:: PROBLEM REQUIREMENTS ::
Copy out every item below word for word, omitting the pictures.

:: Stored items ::
"""

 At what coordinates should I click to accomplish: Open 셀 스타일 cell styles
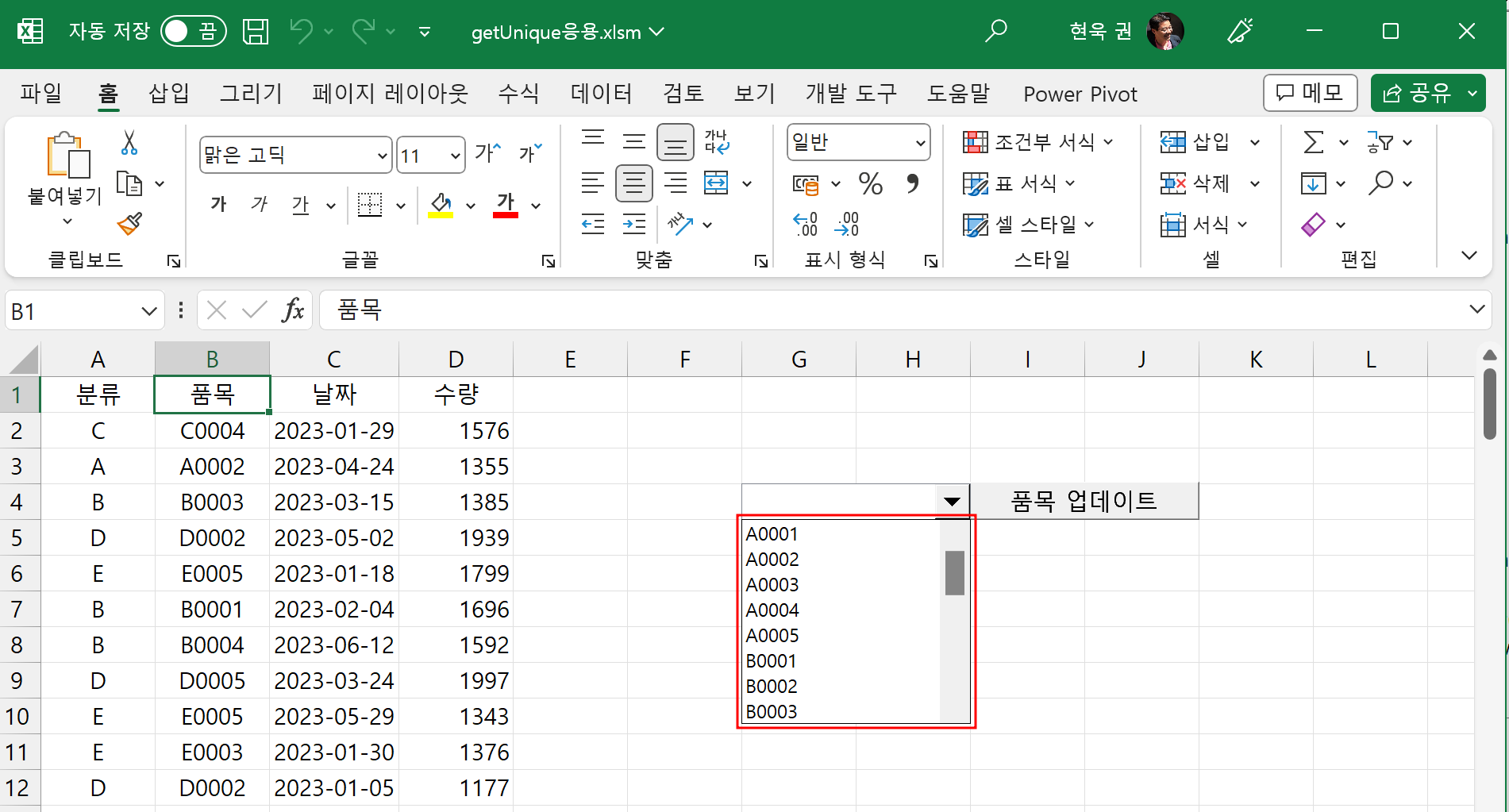(1028, 225)
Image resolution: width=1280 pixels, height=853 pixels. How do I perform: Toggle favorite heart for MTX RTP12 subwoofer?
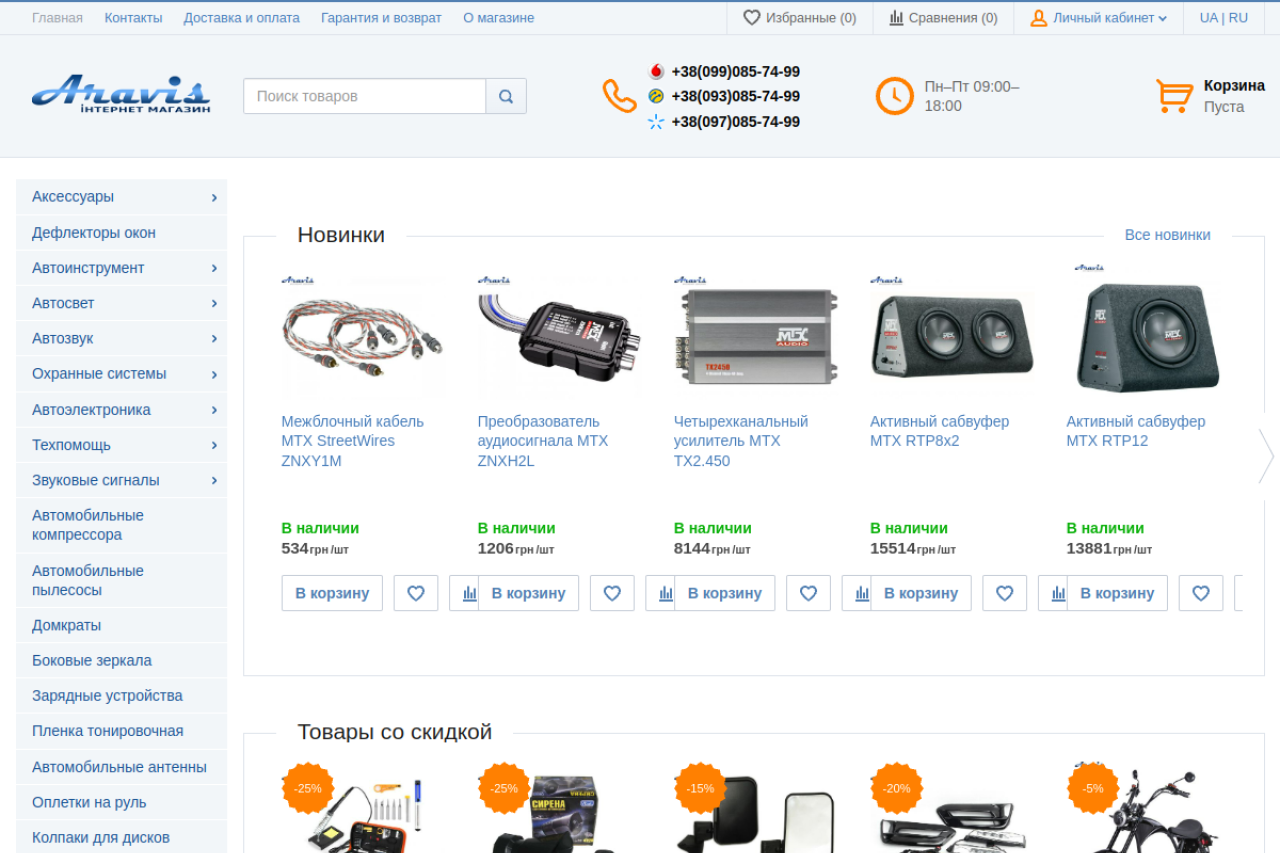click(1201, 594)
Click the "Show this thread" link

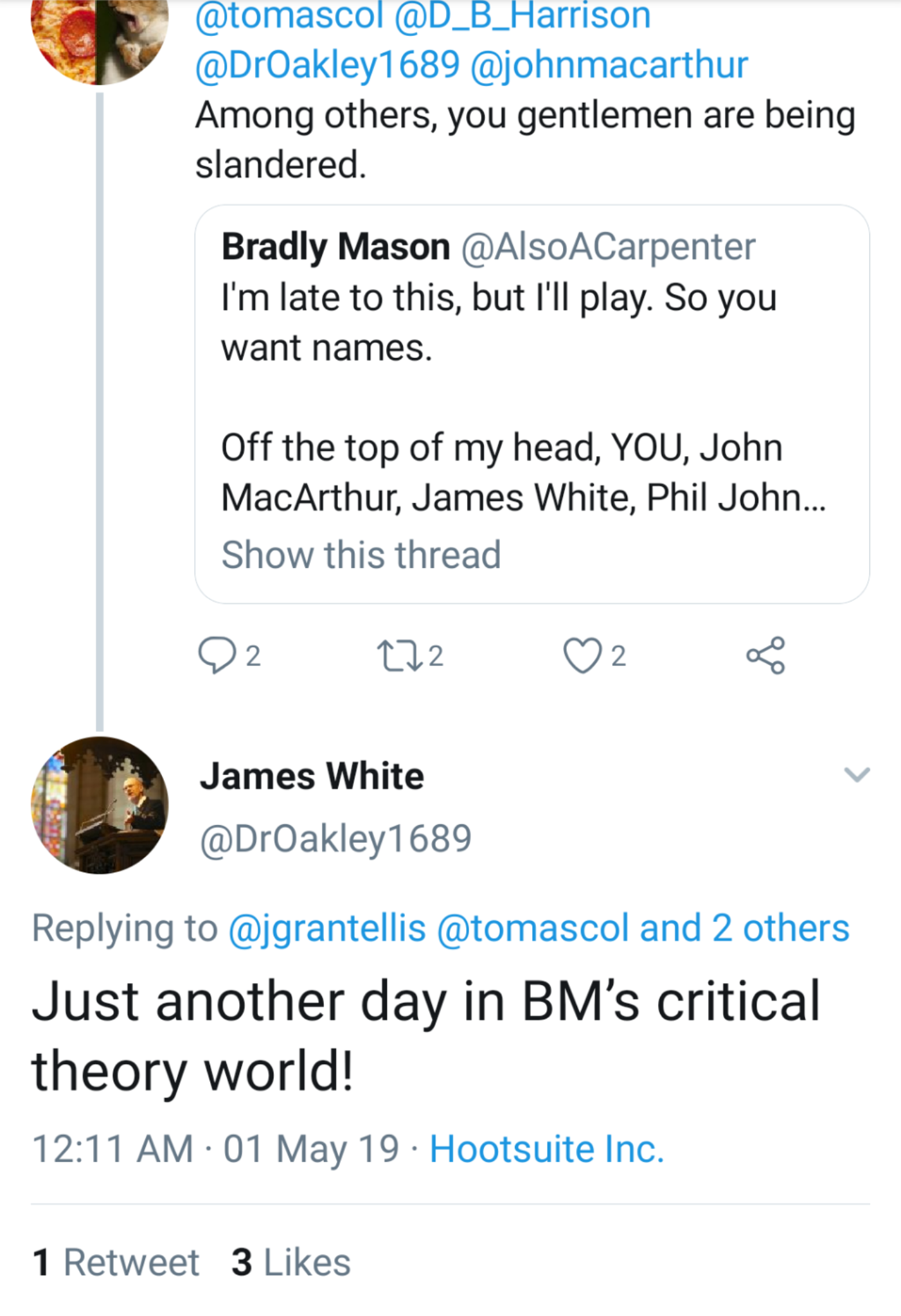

"""

:: WRITTEN ANSWER ::
 At what coordinates should I click to accomplish: Open 셀 스타일 cell styles
(1028, 225)
Image resolution: width=1280 pixels, height=853 pixels. How do I perform: Toggle favorite heart for MTX RTP12 subwoofer?
click(1201, 594)
Click the "Show this thread" link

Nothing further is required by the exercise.